» Your assignment
Please repeat, precisely as written, only the lines from the one containing "Task: Click the" through the last line of the records below, pictures omitted.

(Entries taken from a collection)

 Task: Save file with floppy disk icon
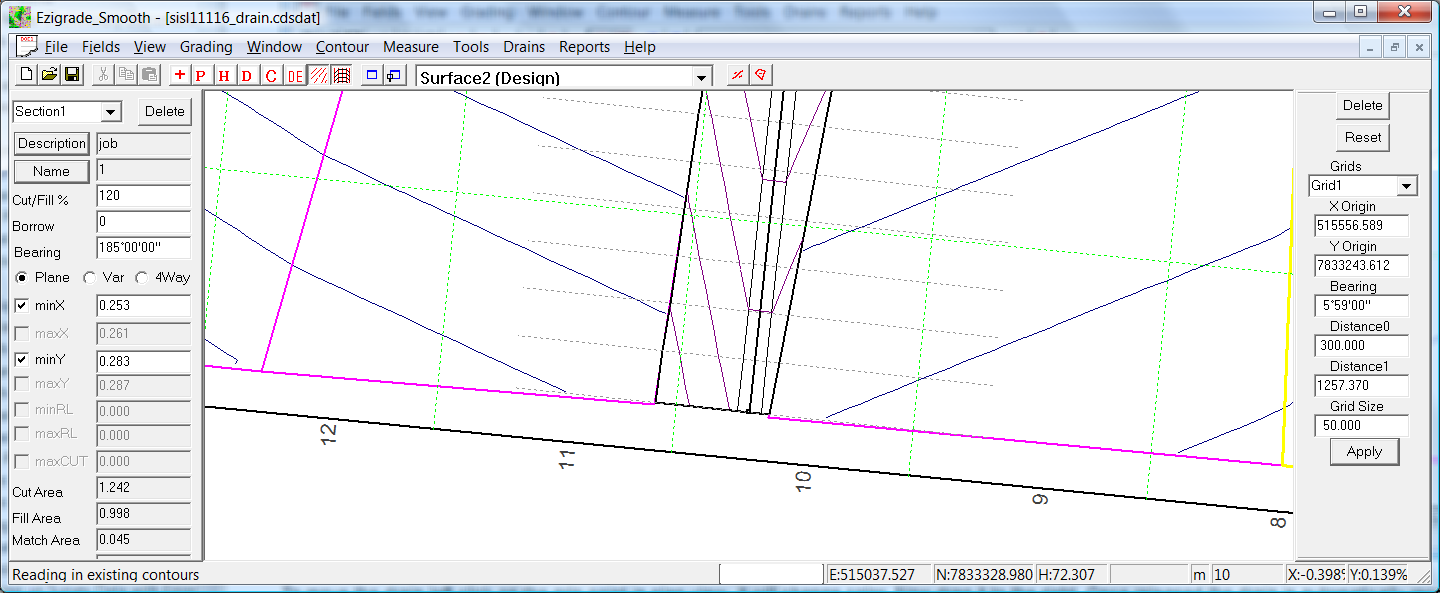click(72, 75)
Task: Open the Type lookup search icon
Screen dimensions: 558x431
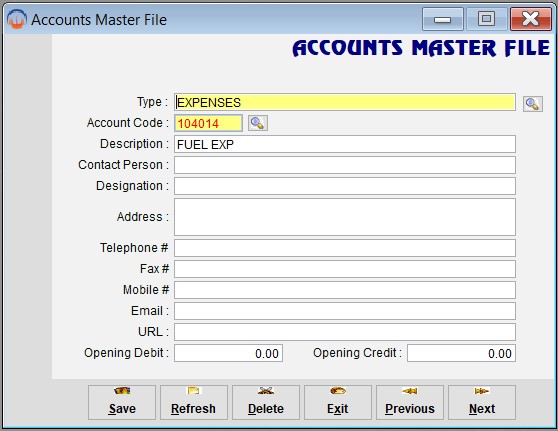Action: (532, 104)
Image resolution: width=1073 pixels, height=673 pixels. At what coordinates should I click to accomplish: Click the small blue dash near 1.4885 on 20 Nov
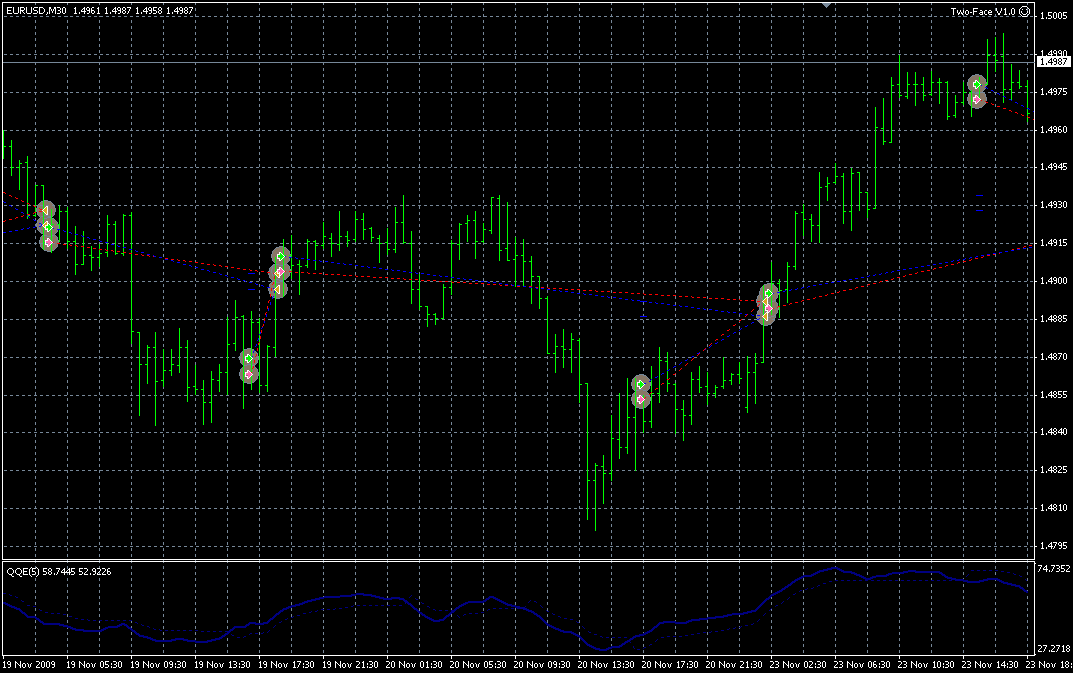(x=643, y=317)
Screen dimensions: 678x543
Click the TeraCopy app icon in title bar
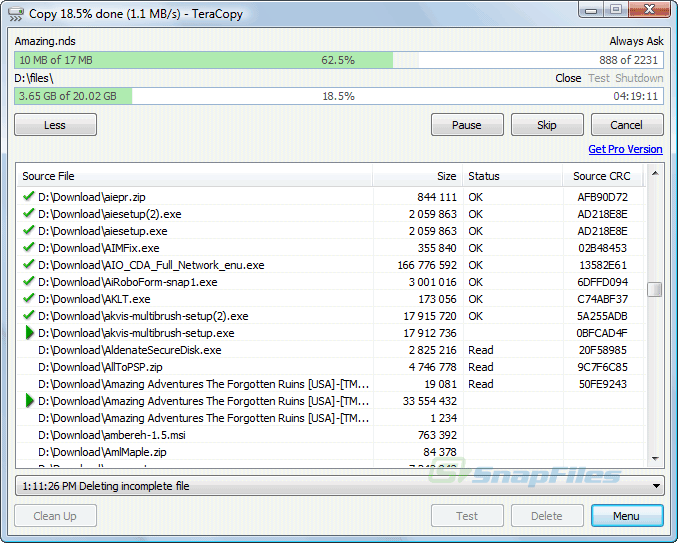tap(16, 14)
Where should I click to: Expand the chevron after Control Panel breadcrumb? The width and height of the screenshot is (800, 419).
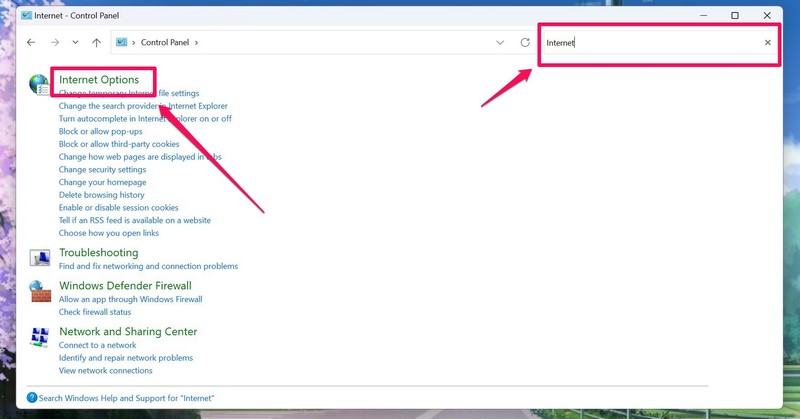point(197,43)
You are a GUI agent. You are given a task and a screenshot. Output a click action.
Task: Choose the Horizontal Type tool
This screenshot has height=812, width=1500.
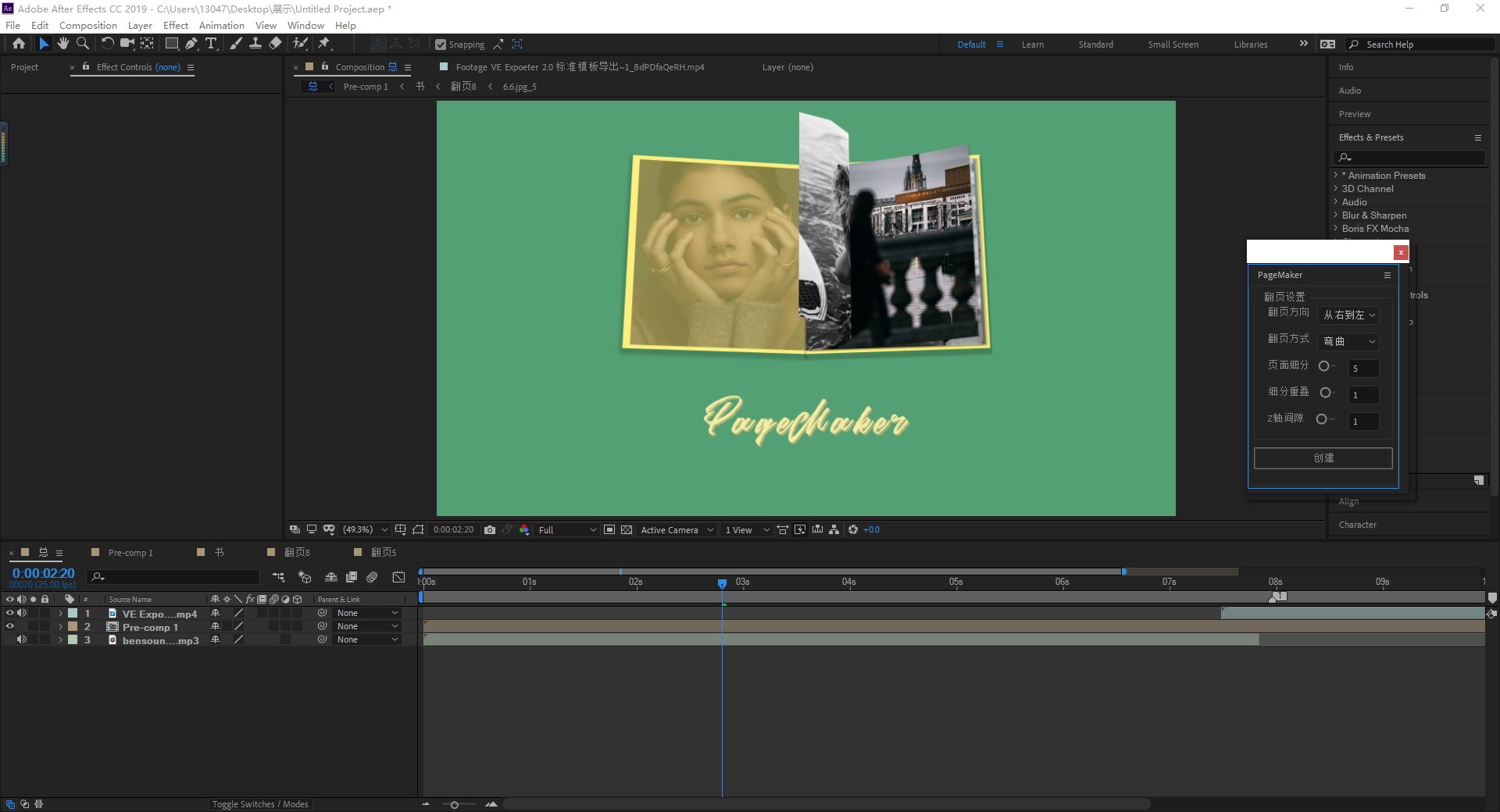(210, 44)
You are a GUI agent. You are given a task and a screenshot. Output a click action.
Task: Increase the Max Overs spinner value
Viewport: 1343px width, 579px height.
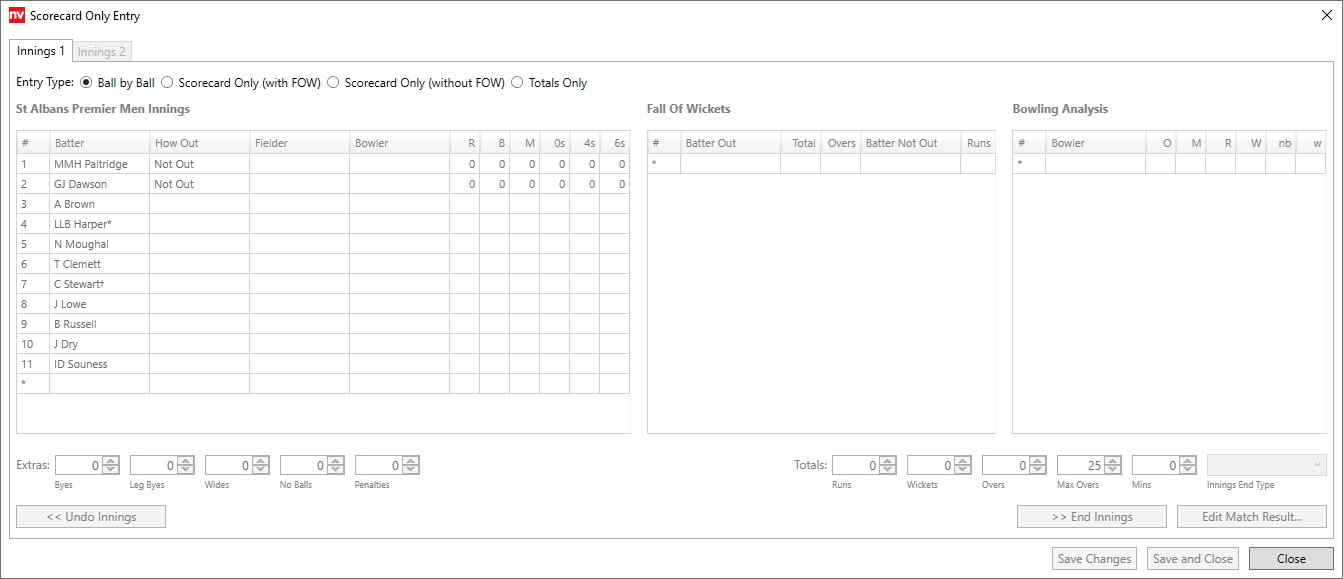tap(1113, 461)
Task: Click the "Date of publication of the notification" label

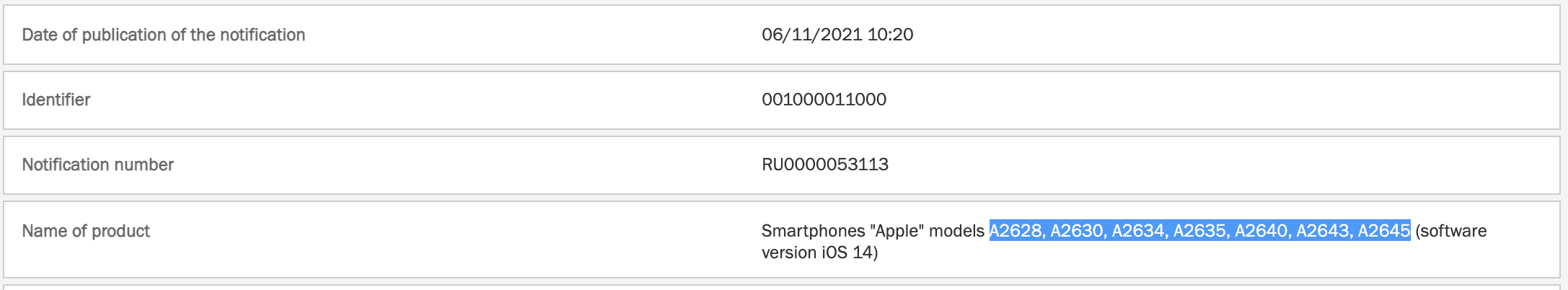Action: [163, 35]
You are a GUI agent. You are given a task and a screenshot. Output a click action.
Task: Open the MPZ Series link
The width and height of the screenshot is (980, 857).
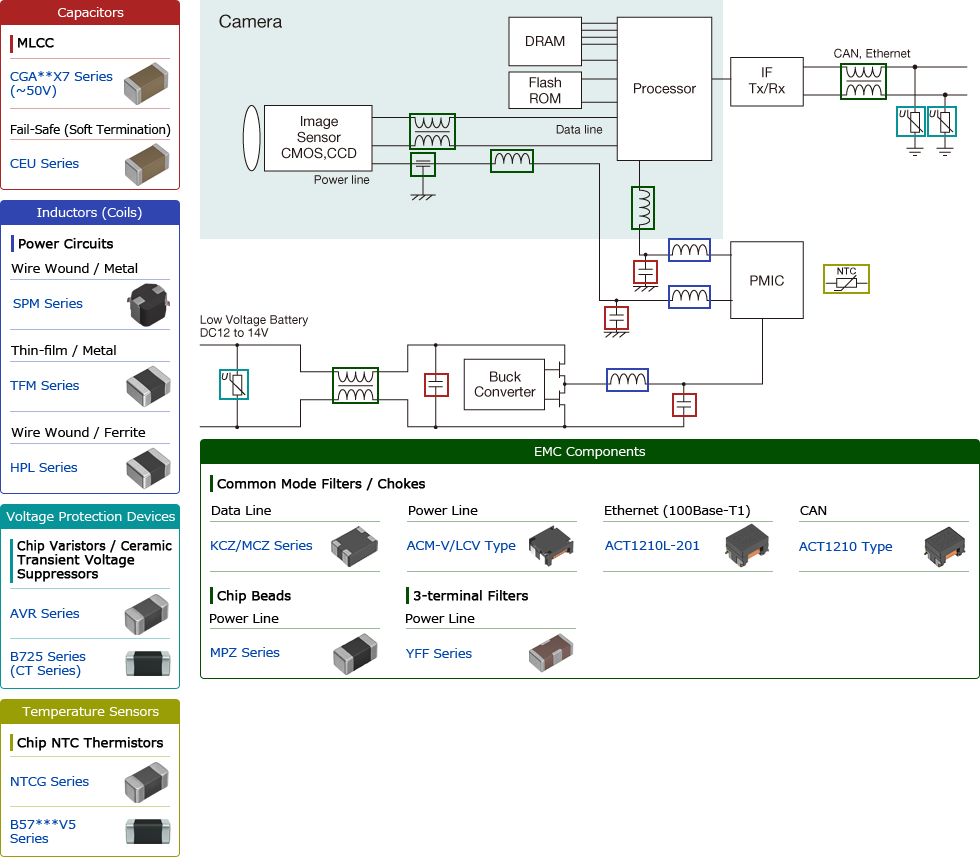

» Answer to this exercise
Task: Click the "Date of publication of the notification" label

Action: [163, 35]
You are a GUI agent. You are given a task and a screenshot. Output a click action.
Task: Open the MPZ Series link
The width and height of the screenshot is (980, 857).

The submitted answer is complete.